Característica físicas

El gato birmano se cree que es un cruce entre siamés y persa. Es un gato de tamaño medio a grande. Pesan entre 5 a 7 kilogramos los machos. Tiene un cuerpo robusto y compacto. Con un pelaje semi largo, abundante y fino. Suelen ser de color blanco aunque a veces aparecen algunas variaciones. Su cabeza es redonda, con unas orejas tiesas y puntiagudas. Ojos de un intenso color azul. Una particularidad de estos gatitos es que tienen las patas blancas (pointed) como si llevara unos pequeños guantes. Los colores reconocidos en representación del color base son: seal-point (base de color negro), blue-point (color negro hacia azul), chocolate-point (base de color marrón), cinnamon-point (base de color rojo), fawn-point (base cinnamon tirando a fawn), lilac-point (dilución del marrón), red-point (base de color rojo) y cream-point (base color crema).

Carácter

Es un gato que se caracteriza por ser dócil, muy cariñoso, tranquilo y juguetón. El gato birmano es de las razas más calmadas y menos agresivas que hay. Es ideal para convivir en hogares de interior ya sean grandes o pequeños. Se pueden llevar fenomenal con otras mascotas y con niños con los que les encantará jugar. Confiado con los desconocidos, puede dejarse acariciar por ellos sin problemas.
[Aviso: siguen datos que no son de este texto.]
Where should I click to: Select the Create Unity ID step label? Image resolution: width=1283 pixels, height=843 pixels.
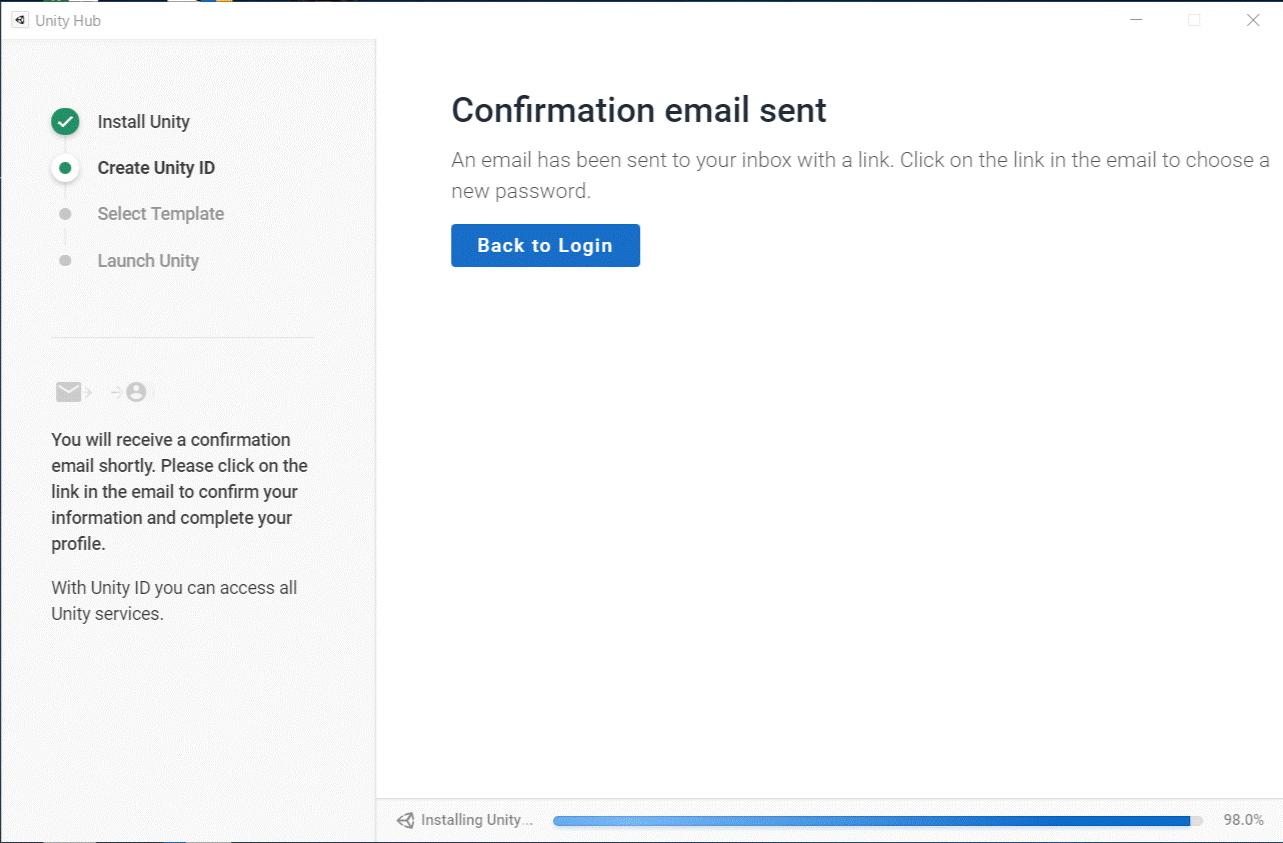pos(156,168)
Al no ser en exceso activo, habrá que estimularle con juegos para que no coja sobrepeso. Un rasgo especifico es que son sumamente precoces sexualmente ya que las hembras pueden empezar a reproducirse a las 7 meses de edad. Con sus impresionantes ojitos y carita no podrás resistir pasar horas acariciándole y dándole arrumacos.

Salud y enfermedades

El gato birmano goza de una salud buena en general y puede llegar a vivir de 13 a 15 años. Las principales enfermedades congénitas relacionadas con esta raza pueden ser: alteraciones del gen CS (que pueden derivar en cataratas en la vejez del gato), hipotricosis congénita (una enfermedad rara en la cual las crías de esta raza nacen sin pelo), aplasia tímica (enfermedad que debilita el sistema inmunitario y degenera en infecciones), degeneración espongiforme (dolencia que ataca el sistema nervioso, produce debilidad y descoordinación de las patas traseras), insuficiencia renal y enfermedades neurológicas (axonopatía, polineuropatía o encefalomiopatía).

Cuidado y alimentación

Por la naturaleza de su pelo se recomienda cepillarlo 2 ó 3 veces por semana. Evitar las bolas de pelo con malta para gatos. Sus orejas suelen acumular cera así que debemos limpiárselas 1 vez por semana. Cepillarle los dientes alguna vez y limpiar los ojos con cierta regularidad. Visitas rutinarias al veterinario. En cuanto a la alimentación, pienso de calidad y alternar comida seca con un húmeda. Evitar una dieta alta en grasas y azucares.